Anyway, Jack got to come home earlier than planned and I needed to GET OUT THE HOUSE, so we went out. Jack had been up since 4 a.m. trying to tie up loose ends and catch a plane, so he was wired and irritable. A woman two booths over sat as her baby screamed bloody murder. Jack turned around and glared at her several times, even though I tried to get him to stop.

Suddenly she’s at our table with baby in tow. “Excuse me!” she shouts. “Do you have children?”

“Yes, we do,” says Jack.

“Well I don’t appreciate your dirty looks just because my baby is crying.”

I reach over and kind of pat her arm trying to say without words, okay, okay, take it down a notch.

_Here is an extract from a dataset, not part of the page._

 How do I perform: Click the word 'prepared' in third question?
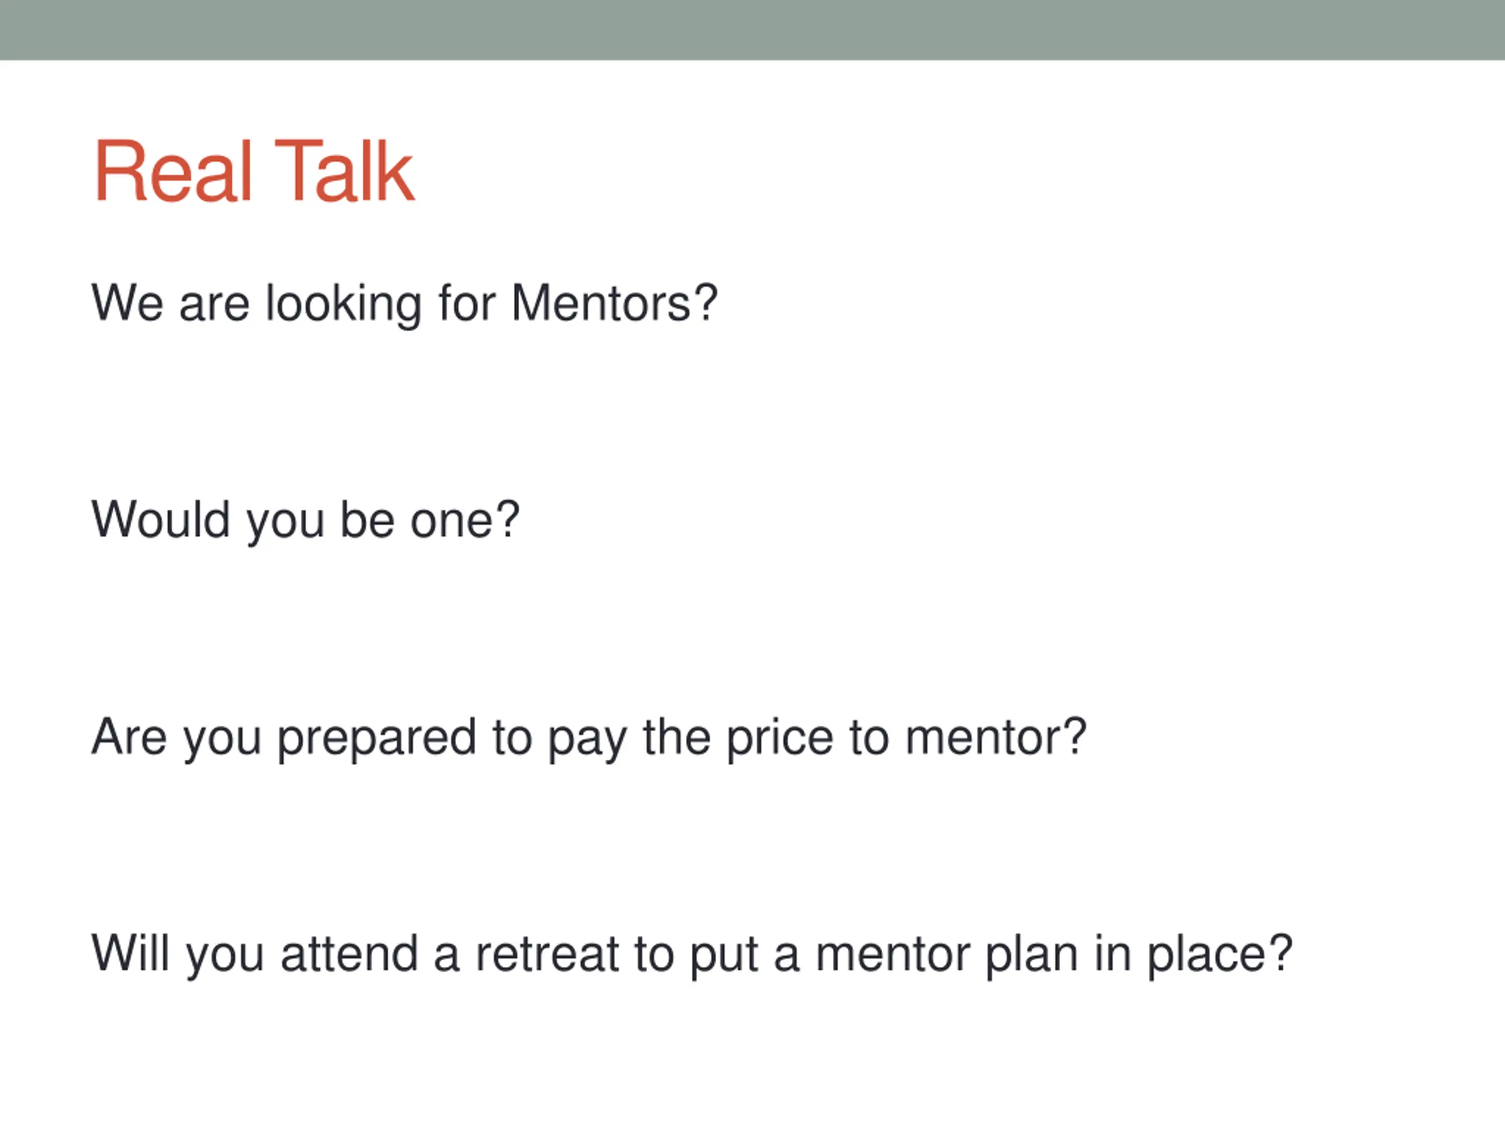pyautogui.click(x=377, y=739)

She shrugs me off, squares off again and yells, “Didn’t your kids ever make noise in a restaurant?!”

“Well, if he did, I took him out immediately,” says Jack (which is true).

“Well my husband is out of town and my baby is teething!”

This information made me beg the question, then why are you here at a restaurant alone with the baby under such circumstances? However, I didn’t want to exacerbate the situation, so I said nothing.

“I bet your kid was really obnoxious in restaurants,” she continued.

“Well, actually that’s not true,” I said.

“I bet it is,” she countered pithily and stomped out of the restaurant.

Never a dull moment. A good time was had by all.